On a visit to the San Francisco Bay Area, where the family had settled, the late great Pianist Josef Hofmann granted the four-year-old 20 precious minutes. Amazed, he listened to her for two hours, then got her a scholarship to Philadelphia's Curtis Institute of Music, offering to teach her himself. Later she was sent abroad to study and took lessons (all free) from Egon Petri, Artur Schnabel, Alfred Cortot, Wilhelm Backhaus. Said Sergei Rachmaninoff: "In one year you will be magnificent. In two years you will be unbelievable . . . Would you like some cookies?"
Miracle or Midget?

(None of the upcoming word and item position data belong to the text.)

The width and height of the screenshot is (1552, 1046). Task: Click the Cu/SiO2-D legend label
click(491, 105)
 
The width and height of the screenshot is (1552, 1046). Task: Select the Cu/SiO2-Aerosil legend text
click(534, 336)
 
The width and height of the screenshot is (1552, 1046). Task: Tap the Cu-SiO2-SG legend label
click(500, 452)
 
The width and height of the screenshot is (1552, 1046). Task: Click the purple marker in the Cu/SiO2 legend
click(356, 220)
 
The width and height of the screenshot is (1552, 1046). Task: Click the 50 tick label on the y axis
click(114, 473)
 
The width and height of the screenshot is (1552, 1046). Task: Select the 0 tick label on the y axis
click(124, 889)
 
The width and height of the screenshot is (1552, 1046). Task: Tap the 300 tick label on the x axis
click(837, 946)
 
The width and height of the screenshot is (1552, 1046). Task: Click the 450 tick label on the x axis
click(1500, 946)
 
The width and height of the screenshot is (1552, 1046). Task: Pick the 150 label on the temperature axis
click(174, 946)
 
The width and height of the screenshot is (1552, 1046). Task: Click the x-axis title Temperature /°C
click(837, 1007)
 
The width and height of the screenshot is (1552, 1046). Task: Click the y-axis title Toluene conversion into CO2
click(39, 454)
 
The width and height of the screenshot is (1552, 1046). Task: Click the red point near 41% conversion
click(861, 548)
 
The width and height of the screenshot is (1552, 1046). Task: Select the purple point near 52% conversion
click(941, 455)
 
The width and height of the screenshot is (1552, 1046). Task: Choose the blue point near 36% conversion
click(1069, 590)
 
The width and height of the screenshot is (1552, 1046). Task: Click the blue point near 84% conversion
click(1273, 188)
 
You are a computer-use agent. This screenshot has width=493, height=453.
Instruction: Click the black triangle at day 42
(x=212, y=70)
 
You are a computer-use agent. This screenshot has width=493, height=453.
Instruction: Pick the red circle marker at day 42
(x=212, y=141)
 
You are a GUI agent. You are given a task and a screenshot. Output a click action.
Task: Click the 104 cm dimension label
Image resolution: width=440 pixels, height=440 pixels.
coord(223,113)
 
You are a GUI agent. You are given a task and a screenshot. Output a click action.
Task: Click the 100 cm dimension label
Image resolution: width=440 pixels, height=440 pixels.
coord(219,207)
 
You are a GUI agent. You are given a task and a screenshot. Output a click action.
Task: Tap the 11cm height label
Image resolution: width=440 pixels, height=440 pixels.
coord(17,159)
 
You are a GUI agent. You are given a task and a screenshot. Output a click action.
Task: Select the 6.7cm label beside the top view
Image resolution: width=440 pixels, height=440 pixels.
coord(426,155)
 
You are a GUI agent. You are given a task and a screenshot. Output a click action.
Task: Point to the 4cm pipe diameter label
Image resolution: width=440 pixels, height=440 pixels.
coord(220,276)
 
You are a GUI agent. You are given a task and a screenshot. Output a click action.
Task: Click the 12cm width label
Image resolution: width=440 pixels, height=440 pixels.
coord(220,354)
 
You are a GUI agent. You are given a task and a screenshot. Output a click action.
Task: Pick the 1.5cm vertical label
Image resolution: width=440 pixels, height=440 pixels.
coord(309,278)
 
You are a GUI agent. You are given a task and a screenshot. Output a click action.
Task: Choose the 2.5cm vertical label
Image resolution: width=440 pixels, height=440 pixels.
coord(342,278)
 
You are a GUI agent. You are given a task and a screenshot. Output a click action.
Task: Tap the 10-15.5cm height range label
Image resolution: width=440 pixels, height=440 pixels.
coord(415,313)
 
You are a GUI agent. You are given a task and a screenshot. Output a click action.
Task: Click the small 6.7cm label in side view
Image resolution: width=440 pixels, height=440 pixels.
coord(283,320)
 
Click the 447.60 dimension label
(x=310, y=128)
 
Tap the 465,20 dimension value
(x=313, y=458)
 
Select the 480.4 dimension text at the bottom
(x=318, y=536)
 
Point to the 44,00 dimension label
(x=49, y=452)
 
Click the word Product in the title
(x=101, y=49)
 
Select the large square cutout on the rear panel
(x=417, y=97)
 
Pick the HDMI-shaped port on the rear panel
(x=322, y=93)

As she began concertizing around Europe to cheering crowds at six, some listeners refused to believe that what they heard came from what they saw. In Berlin distinguished critics got down on all fours to examine her piano for the mechanical contraption that might explain the miracle. In Copenhagen the Danish press had her examined by a doctor to certify that she was really a child and not a midget; but New York critics wildly reached for their superlatives after her Town Hall debut at eight.
The child had been making more than $75,000 a year for three years when she heard her father say in an unguarded moment; "There is only one thing in this world that counts and that is money, and I teach Ruth to play Beethoven because it brings in the dollars." She was old enough to know that he was not the musician he claimed to be. When her father took over her training completely, she started to play music she did not understand with false phrasing, exaggerated rhythms, distorted emotions. A Town Hall concert climaxed the tension between father and daughter. The critics called her "a burned-out candle." She was 15.
After that disaster, she broke with her father, stopped playing the piano and started the long process of turning herself into a normal human being. She went to the University of California, fell in love with a fellow student, and at 19 told her father that they were getting married. He flew into a rage, threw them out of the house and shouted at her in the street as she fled: "You lousy little bitch! You'll never play two notes again without me."
Now 32 and divorced (because her husband, like her father before him, began directing her musical career), Ruth Slenczynska is in the midst of a powerful comeback. After one false start, she returned to concertizing six years ago, has since played more than 600 concerts in Europe and the U.S., recently recorded three LPs for Decca. With a measure of success she has risen to a measure of compassion, and though in Forbidden Childhood she condemns her father (he died six years ago) for what he was, she forgives him for what he did. Perhaps through his own fault, her father's prophecy that she would be one of the world's greatest musicians has not been fulfilled. But her present highly skillful work shows that in spite of the pain the piano caused her as a child, Ruth Slenczynska has matured enough to turn it into an instrument of pleasure for herself and her listeners.